Politique
Macron reprend sa tournée sur la régulation numérique face aux accusations d’autoritarisme


Le chef de l’État poursuit ses consultations sur les réseaux sociaux et la désinformation, dans un contexte de vives tensions politiques suscitées par ses propos sur une labellisation des médias.
Emmanuel Macron se rend ce mercredi à Saint-Malo pour un nouvel échange dans le cadre de sa série de débats consacrés à l’influence des plateformes numériques sur la vie démocratique. Cette rencontre avec des lecteurs d’un quotidien régional porte sur les défis posés par les algorithmes et les réseaux sociaux. Cette étape bretonne s’inscrit dans une tournée lancée il y a plusieurs semaines, qui a déjà conduit le président à Toulouse, Arras et Mirecourt, et qui doit se poursuivre prochainement à Marseille.

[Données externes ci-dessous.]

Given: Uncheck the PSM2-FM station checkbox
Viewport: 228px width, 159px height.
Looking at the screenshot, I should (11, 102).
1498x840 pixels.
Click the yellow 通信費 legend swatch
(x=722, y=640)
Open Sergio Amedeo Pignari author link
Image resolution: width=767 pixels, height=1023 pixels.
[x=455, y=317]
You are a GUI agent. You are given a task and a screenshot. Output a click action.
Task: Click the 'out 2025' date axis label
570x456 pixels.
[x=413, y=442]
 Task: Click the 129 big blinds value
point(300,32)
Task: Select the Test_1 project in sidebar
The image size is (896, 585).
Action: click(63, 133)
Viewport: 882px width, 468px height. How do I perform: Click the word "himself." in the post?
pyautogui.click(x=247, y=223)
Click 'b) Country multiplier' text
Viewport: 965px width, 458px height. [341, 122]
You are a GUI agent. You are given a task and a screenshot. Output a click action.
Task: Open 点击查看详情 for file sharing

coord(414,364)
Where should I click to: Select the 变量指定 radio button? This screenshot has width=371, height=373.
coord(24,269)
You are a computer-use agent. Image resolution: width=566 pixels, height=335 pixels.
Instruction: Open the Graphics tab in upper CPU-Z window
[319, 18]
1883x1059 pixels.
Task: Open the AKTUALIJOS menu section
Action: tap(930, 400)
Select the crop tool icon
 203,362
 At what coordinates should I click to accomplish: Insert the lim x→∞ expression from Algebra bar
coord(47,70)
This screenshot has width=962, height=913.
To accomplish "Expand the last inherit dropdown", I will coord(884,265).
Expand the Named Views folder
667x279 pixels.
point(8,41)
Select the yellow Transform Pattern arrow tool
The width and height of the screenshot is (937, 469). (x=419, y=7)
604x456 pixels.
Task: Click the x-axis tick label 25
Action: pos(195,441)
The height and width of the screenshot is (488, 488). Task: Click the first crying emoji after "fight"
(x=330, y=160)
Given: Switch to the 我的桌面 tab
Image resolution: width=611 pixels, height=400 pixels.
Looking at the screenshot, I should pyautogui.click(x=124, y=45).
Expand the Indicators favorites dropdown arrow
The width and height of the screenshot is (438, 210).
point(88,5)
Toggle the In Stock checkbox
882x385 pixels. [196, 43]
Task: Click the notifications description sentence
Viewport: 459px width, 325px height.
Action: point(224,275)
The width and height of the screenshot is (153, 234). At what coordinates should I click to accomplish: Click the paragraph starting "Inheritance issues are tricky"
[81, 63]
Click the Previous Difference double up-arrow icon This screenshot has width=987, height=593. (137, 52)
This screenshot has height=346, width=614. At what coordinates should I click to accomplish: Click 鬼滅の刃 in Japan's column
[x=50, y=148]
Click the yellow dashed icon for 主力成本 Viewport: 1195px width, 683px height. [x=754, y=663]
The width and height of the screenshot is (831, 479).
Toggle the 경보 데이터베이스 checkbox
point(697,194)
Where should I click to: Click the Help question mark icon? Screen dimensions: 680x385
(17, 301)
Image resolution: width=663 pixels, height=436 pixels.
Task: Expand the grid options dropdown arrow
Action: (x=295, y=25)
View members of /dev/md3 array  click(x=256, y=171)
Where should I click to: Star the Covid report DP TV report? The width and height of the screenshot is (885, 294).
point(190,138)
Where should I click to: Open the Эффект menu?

L’objectif affiché de ces discussions est d’élaborer une adaptation du cadre législatif afin de mieux encadrer les contenus diffusés en ligne, lesquels échappent largement aux dispositions de la loi sur la presse de 1881. L’exécutif entend aboutir à des mesures précises au début de l’année prochaine. Plusieurs pistes ont d’ores et déjà été évoquées publiquement par le chef de l’État.
L’une d’entre elles, concernant la promotion d’un système de labellisation visant à identifier les sources d’information respectant des règles déontologiques, a provoqué une controverse significative. Des déclarations faites à Arras, dans lesquelles Emmanuel Macron affirmait vouloir « tout faire » pour qu’un tel label voie le jour tout en précisant que l’État n’aurait pas à le délivrer lui-même, ont été largement reprises et interprétées.
Une partie de la classe politique et certains éditorialistes y ont vu l’amorce d’une dérive autoritaire, évoquant, par analogie polémique, un hypothétique « ministère de la Vérité ». Ces critiques, initialement relayées par un hebdomadaire, ont ensuite été amplifiées par des groupes médiatiques conservateurs et par des figures de l’opposition de droite et d’extrême droite. Ces derniers accusent le pouvoir en place de chercher à instrumentaliser la lutte contre les fausses informations pour contrôler le débat public.
La présidence a fermement rejeté ces accusations. En Conseil des ministres, il a été précisé que l’idée d’un « label d’État » n’avait « jamais » été à l’étude, et encore moins celle d’une structure administrative évoquant la fiction orwellienne. Le compte officiel de l’Élysée est même intervenu sur les réseaux sociaux pour dénoncer ce qu’il a présenté comme un détournement du débat, soulignant que les propos sur la désinformation avaient eux-mêmes généré des interprétations erronées. Cette réaction n’a pas apaisé les tensions, suscitant au contraire une nouvelle vague de commentaires dénonçant une volonté de contrôle.
Lors de son déplacement en Bretagne, le président doit également aborder le sujet spécifique de la désinformation relative aux enjeux climatiques, à la date symbolique du dixième anniversaire de l’accord de Paris.